Notes
I ran the steeplechase! It was actually much easier than I expected. It's a funny race. Everyone gets out hardish the first 250 meters but as soon as you clear a hurdle, the pack spreads out. The first lap was in 78 or so, it did feel that slow. The second lap was in 82, including the water pit. I don't think I really fell off the pace at all, but I certainly am not a hurdling or water pit jumping expert. It felt much like a 10k, as Geoff had suggested. The pace is slow, like 10k pace and you need to be strong on the last two laps. Clearing the hurdles was far far easier than I expected. In practice I hit maybe 5-10% of hurdles with my trail toe, and occasionally knee, but I didn't hit anything during the race. I did land with both feet in the water pit all six time, the only six times I have tried to jump into the water pit. I'm not sure what time I ran one person said 10:16 another said 10:24 and I am guessing 10:20 because after I finished and recovered I looked back at the time and it said 10:27.

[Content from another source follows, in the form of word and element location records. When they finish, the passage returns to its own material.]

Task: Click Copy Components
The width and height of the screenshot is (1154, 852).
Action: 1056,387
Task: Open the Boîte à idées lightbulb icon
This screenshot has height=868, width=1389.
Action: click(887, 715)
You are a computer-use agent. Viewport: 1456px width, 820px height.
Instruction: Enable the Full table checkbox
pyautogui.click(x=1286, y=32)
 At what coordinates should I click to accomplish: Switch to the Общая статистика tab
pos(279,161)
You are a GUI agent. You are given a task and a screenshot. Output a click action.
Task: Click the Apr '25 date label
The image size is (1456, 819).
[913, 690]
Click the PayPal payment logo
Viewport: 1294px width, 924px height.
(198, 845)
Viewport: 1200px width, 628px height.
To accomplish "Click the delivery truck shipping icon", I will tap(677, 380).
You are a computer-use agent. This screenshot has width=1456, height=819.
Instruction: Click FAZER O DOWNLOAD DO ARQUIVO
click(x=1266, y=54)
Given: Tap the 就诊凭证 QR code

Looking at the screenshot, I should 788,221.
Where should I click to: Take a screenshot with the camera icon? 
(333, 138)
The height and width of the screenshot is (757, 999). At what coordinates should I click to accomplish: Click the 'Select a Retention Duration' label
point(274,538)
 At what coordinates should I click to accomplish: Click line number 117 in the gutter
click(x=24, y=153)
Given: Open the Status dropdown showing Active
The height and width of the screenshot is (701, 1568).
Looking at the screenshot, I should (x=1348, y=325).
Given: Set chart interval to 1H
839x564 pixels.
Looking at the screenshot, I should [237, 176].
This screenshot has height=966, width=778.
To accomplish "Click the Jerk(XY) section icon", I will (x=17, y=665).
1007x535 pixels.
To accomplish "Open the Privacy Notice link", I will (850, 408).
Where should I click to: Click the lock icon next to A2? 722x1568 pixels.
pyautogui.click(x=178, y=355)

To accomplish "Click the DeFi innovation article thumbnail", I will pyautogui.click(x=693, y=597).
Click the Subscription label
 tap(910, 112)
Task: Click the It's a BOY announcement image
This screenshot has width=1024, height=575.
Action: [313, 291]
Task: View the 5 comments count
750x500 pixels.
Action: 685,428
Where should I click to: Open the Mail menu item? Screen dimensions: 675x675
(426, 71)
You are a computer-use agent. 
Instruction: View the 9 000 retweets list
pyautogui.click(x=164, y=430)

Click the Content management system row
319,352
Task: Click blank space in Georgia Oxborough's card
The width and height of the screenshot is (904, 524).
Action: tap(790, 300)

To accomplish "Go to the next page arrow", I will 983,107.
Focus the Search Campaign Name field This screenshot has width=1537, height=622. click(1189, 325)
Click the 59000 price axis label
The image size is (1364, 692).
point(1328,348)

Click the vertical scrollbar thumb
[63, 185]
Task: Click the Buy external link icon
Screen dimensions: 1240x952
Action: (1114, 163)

I had a great time, it was pretty fun. Things I take away, practice jumping off something onto one leg, like into a sandpit or something to simulate the water pit. Practice going over hurdles at race height because it is specific and the adrenaline of a race gets you the extra inch higher so catching a toe in practice means you are probably good for a race. I think that prolonged periods of running with hurdles spaced more densely than a race is excellent preperation, like the 2000 meters and 60 hurdles I did on Thursday. Maybe have a 4k/100 hurdle workout or 5k/100-120 hurdle tempo run. The difficult part seems to be going into the hurdles strong the last two laps, and the water pit. One final critique I had of myself was that I went over every barrier off my right leg, even though I practice on both legs my weak lower left leg tendon thing made me scared to try it during the race. I did jump onto the water barrier off my left leg a few times, but never a hurdle. So I was weak. That being said, you can easily run the entire race using just one leg to hurdle with.